With the recent selection of Betsy De Vos as secretary of education, there was much weeping and gnashing of teeth about the effects on public education. As a staunch advocate of private and charter schools, Ms. De Vos frightened many people who believed that she would promote those sorts of choices to the detriment of public schools.
The debate made me consider what I think is an important question: What exactly is the purpose of schools? I teach in a private school, and my wife has home-schooled all of our children through at least the elementary years, so I am very familiar with the debate over these forms of education.
One frequent concern expressed is that public schools will suffer when the “best” kids, those from middle-class homes with on-level skills and stable home lives, are removed from them. On the one hand, I understand the concerns; as a teacher myself, I certainly appreciate when I get students who are motivated and equipped.

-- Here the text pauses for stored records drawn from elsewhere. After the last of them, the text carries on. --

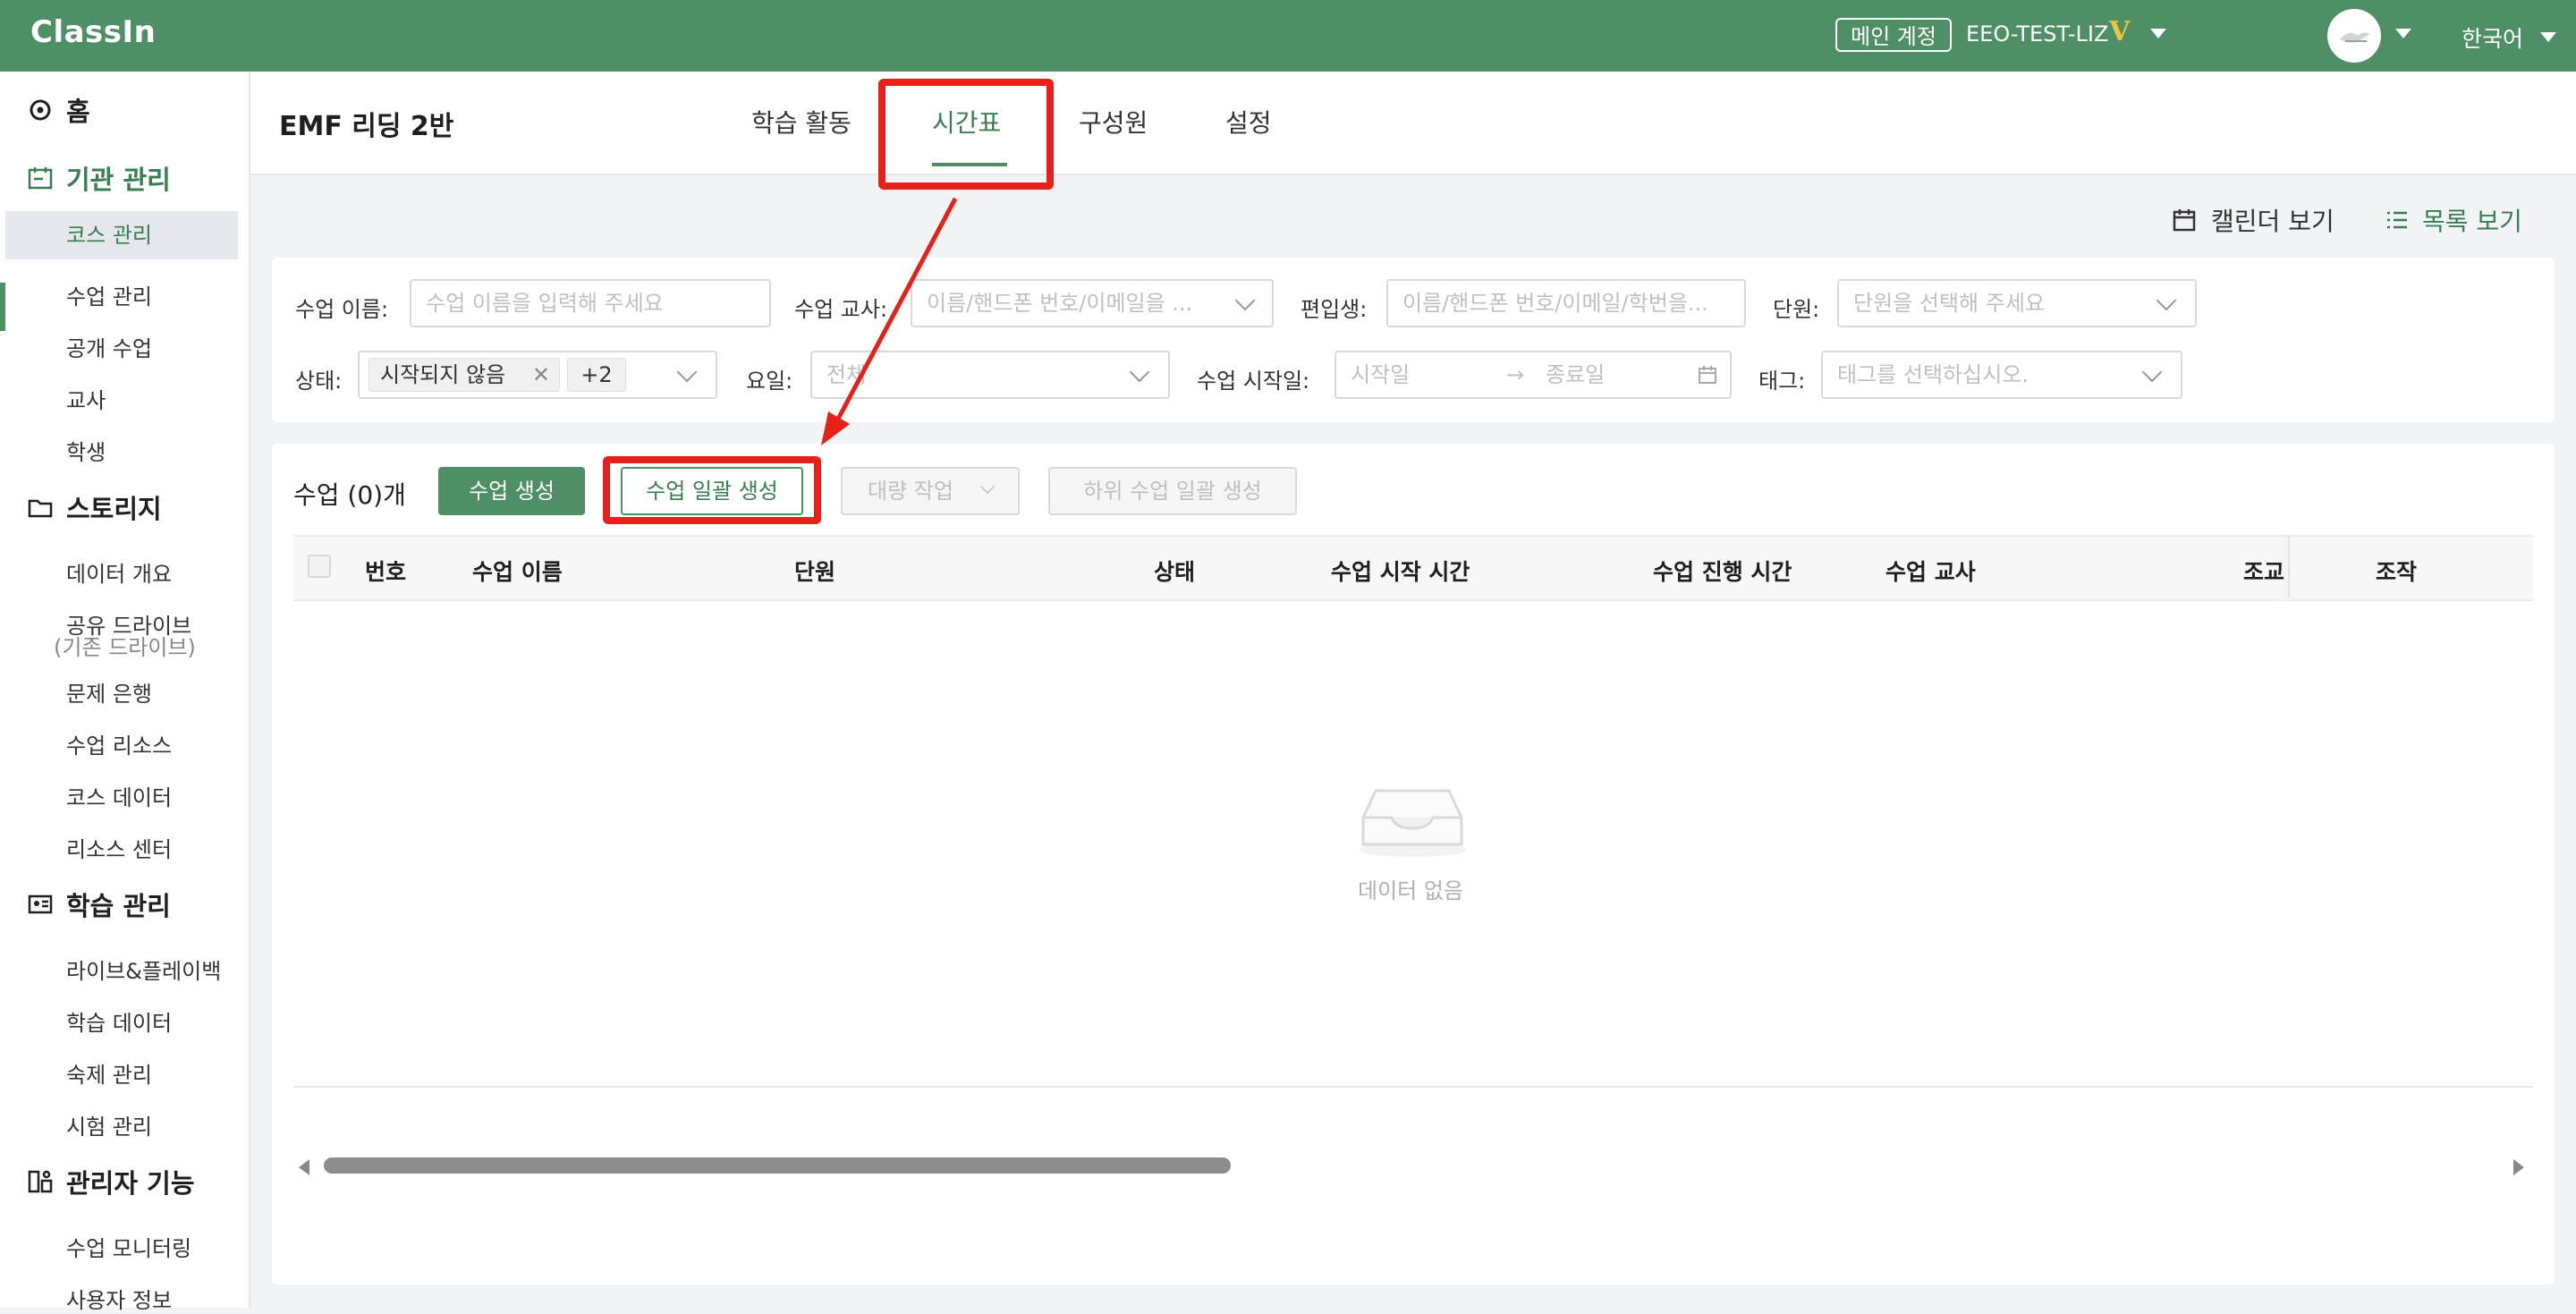 The height and width of the screenshot is (1314, 2576). What do you see at coordinates (119, 572) in the screenshot?
I see `sidebar-item-data-overview: 데이터 개요` at bounding box center [119, 572].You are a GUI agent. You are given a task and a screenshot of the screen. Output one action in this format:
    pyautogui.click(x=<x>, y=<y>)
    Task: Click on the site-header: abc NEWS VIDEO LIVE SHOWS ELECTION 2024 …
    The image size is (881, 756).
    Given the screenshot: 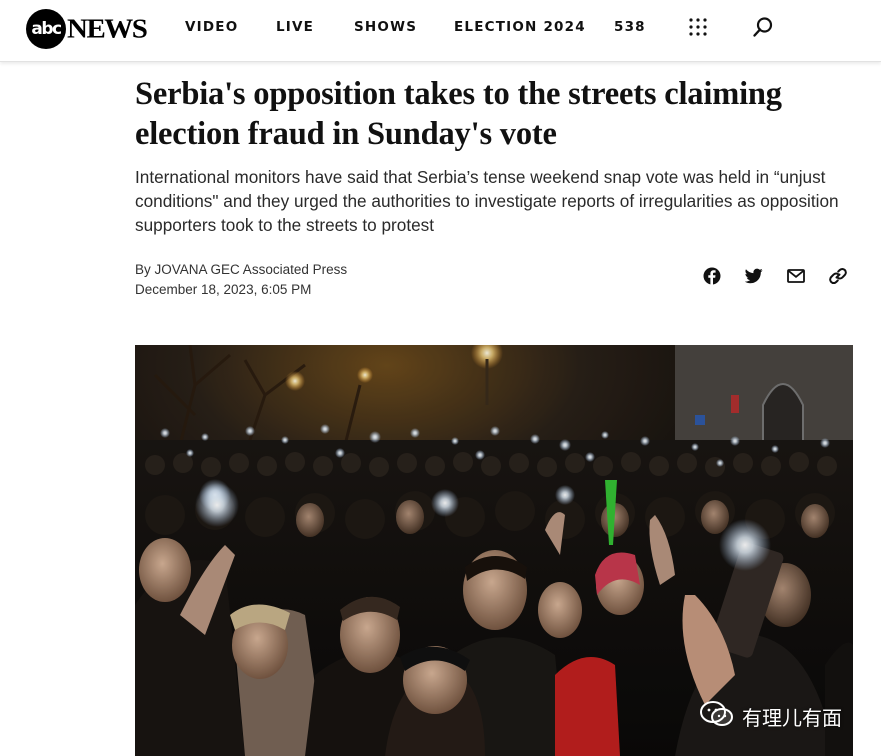 What is the action you would take?
    pyautogui.click(x=440, y=31)
    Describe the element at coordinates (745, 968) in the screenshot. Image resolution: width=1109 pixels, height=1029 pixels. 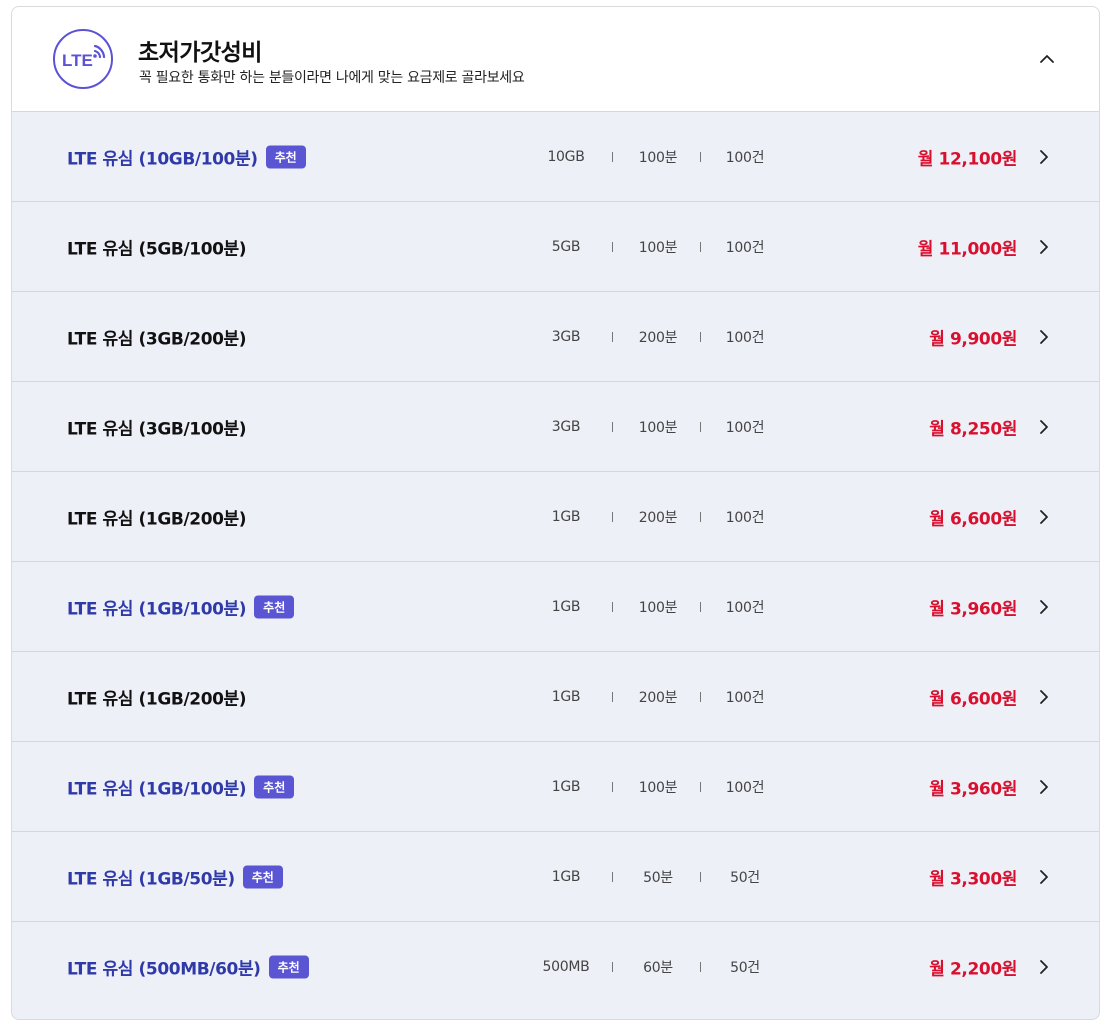
I see `plan-sms-allowance: 50건` at that location.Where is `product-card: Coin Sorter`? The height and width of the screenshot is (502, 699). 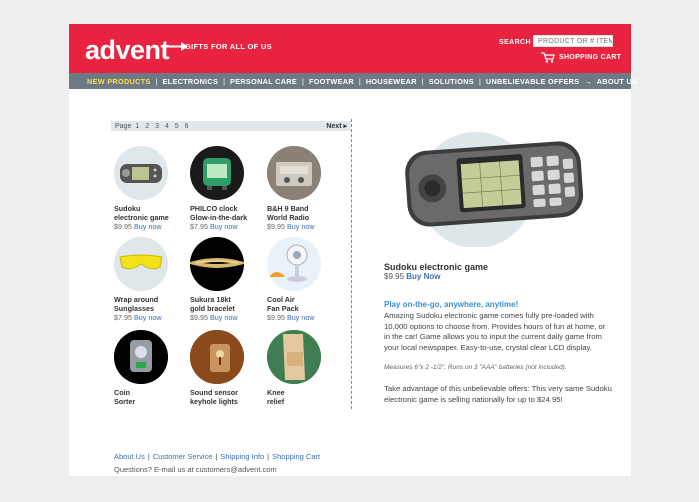 product-card: Coin Sorter is located at coordinates (149, 368). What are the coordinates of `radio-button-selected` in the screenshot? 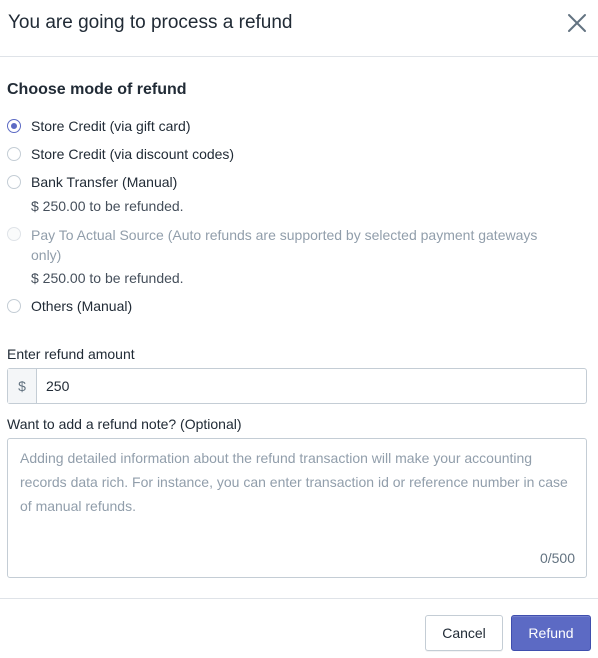 It's located at (14, 126).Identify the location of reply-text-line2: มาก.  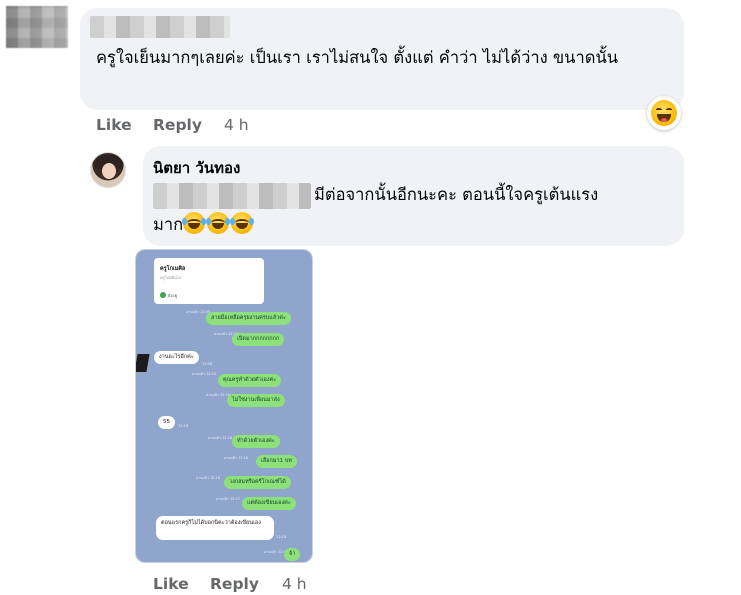
(204, 225).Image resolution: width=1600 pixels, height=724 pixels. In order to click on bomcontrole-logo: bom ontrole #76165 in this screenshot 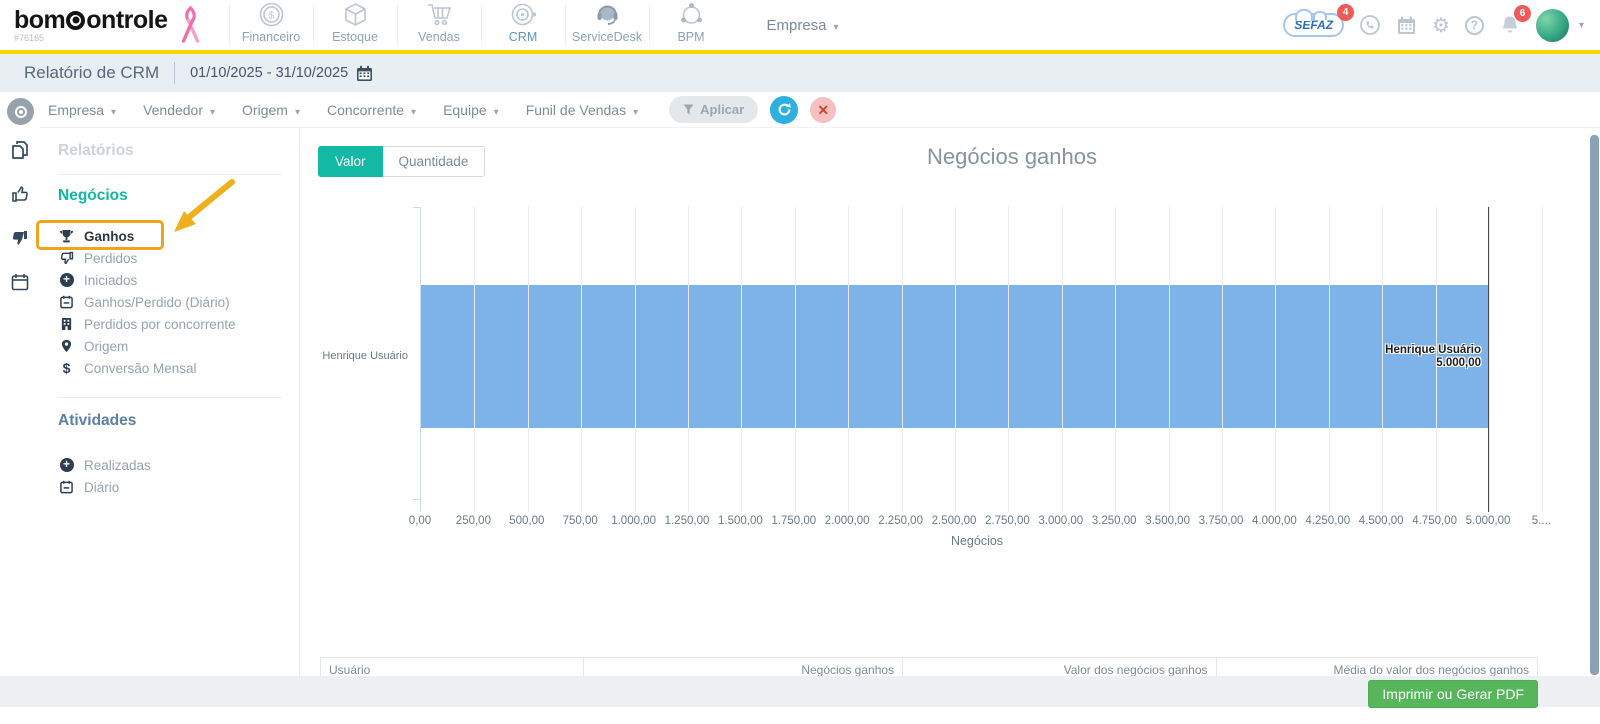, I will do `click(91, 24)`.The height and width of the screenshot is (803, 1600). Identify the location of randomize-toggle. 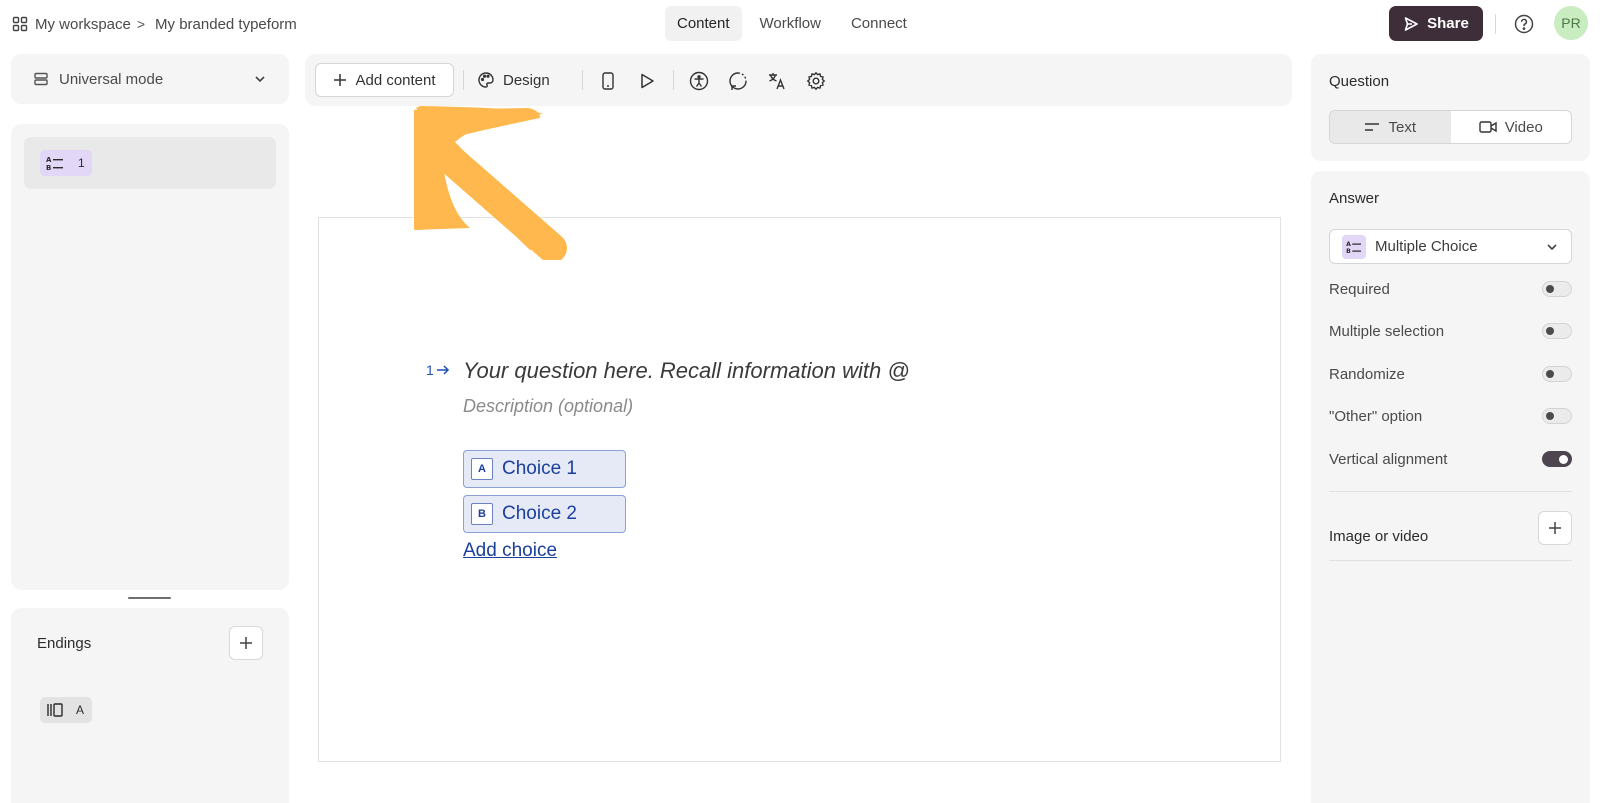
(1557, 374).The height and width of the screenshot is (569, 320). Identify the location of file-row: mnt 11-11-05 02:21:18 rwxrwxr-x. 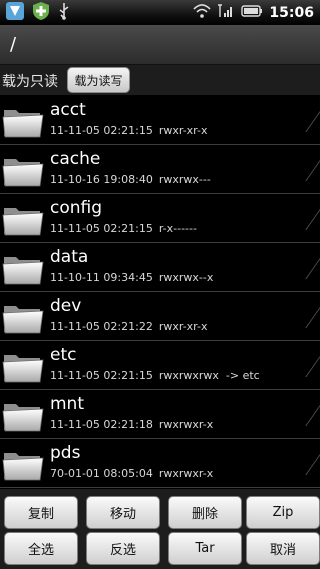
(160, 414).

I know the value of having some bright students to “raise the bar” in a classroom.
As I thought about this more deeply, though, I came to see that those who make this argument are putting the cart before the horse. The party that ought to be most important, the one that stands to gain or lose the most from parental choices, is not the school system but the individual child. When we make decisions that will benefit the organization over the individual, we are moving into dangerous waters that are deeply un-American.
I recently read a fascinating book called “Modern Fascism: The Threat to the Judeo-Christian Worldview” by Gene Edward Veith. His contention is that “fascism” has become an epithet we throw around to insult anyone we dislike, but that most of us have no idea what it really means. One distinct value of the fascists was that the state took precedence over the individual. Hence, when we make decisions to protect (or sustain) a poor public school system by giving students no other alternative, I would argue that we are not too far from that ideology.
We don’t exist to serve the public school system; it exists to serve us. If parents believe that it does not do so effectively, then perhaps they should be able to opt out, even if those parents are poor and can’t afford a pricey private school.
I recommend the book. As we consider Ms. De Vos’s efforts, let’s remember that our primary education goal ought to be giving all our children the opportunity to pursue their dreams, not sustaining a particular system.